Man’ God cannot be greater than the measure of his imagination and sensory perception to envisage the greatness of his creator. You have your God and I have mine. Kindly desist from judging me by your own ill considered standards. 

Please do not reply further. I feel I have exhausted my time with you too.

''Eh sansar Bikar sanson mein, tario Brahm Giani''.
This world is engrossed in sin and devilry, only the Godly spiritual will swim across the world ocean.


----------



## pk70 (Feb 12, 2009)

jeetijohal said:


> T.



    You call me an unbeliever, and I call you a fool. I as my Guru’s instructed honour nothing and no one excepting the sound reasonable word of truth in the bani, you support a ‘’showman sorcerer and his harlot’’ and are actually the godless one. 
*Obviously you are a tormented soul, quickly stoop to accuse others. It is not me who called you non believer but it is you who boasted “ I do not believe in God but wisdom” What a reader of this boasting should comprehend? Now blame game is on, blame God, blame Indian Govt, blame Pk70 and numerous others I cannot think of or remember who knows the past of such a tormented soul ! I pray for your stability!*

  That is the web of confusion and deceit the Creator or his creation cannot escape, trolls in god garb and the honourable shorn wise in street casual. That is why the world is an illusory delusion, nothing is s it appears and few loyal to wisdom, honour love and morality
*Well simple Guru Shabad of Guru Nanak and on its elaboration will ruin civility of a person, I never dreamt. I also learnt practically that “playing music before a **Buffalo** is useless”(Majh de agge been vajane da kee labh?)*
   ...{Jisne keeti sharam, uske poote hain karam} I have yet to knock on any door in my entire life, My parents and grandparents had an open door policy and a happy bustling home where all congregated with tea and roti to discuss God. I stand alone and the insinuation you imply with your remark is as usual ill considered
*Oh my God, “knocking at door”, you educated Madam, couldn’t understand its context? It was not referred to any financial thing; it was used in educational context. Obviously I was wrong; I thought you are intelligent enough to understand that!*
*.* You are a victim of your narrow mindedness. And I am as always proud. I know your showman and the miserly but all powerful worm and pig that he is. You are delusional, and an arrogant delusional being. That is your misfortune.

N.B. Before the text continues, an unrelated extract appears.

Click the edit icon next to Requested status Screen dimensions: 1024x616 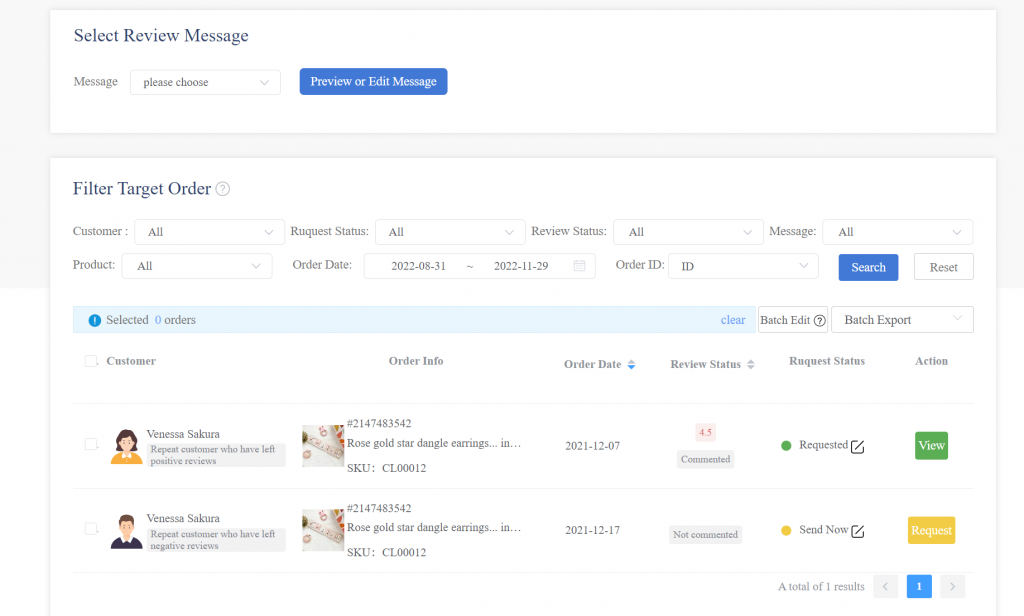pyautogui.click(x=857, y=446)
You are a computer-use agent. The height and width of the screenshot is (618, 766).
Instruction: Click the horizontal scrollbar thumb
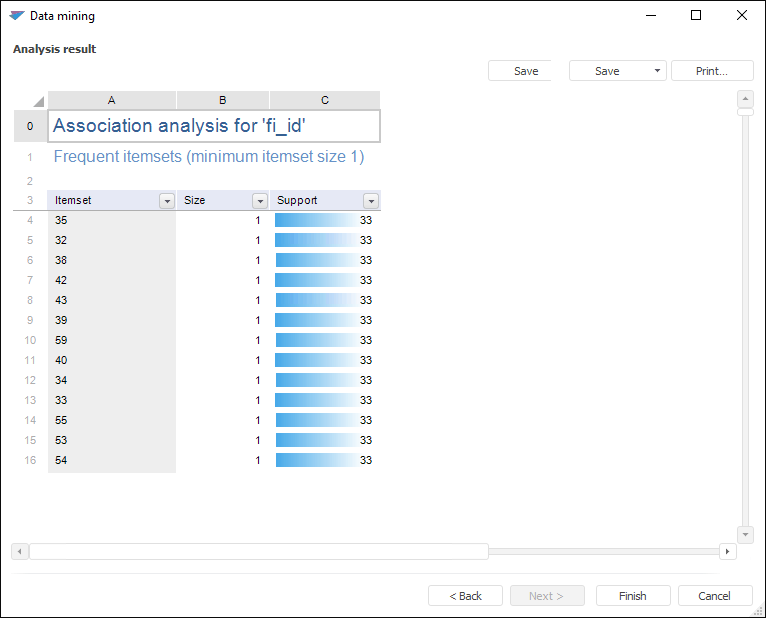(258, 551)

*Do you need any proof of your tormented mind? Just read your statement above, its  pretty much a proof of it. Regarding show man, whom I am showing? I don’t even reveal my full name to be accepted or recognized, just trying to tell others that how jealous you can be, where are your teaching of kindness, tolerance, truth, love? I told you already they were empty words, thanks you have just proved* it.
   I recognise the tormenting forces and factors that torment and battle to free myself and others, you are that weak pitiful man who would and does collude with all and anyone who indulges you. 
*Thank you oh exceptional astrologer*!!!! *You should open up a shop like Pundit Maharaj.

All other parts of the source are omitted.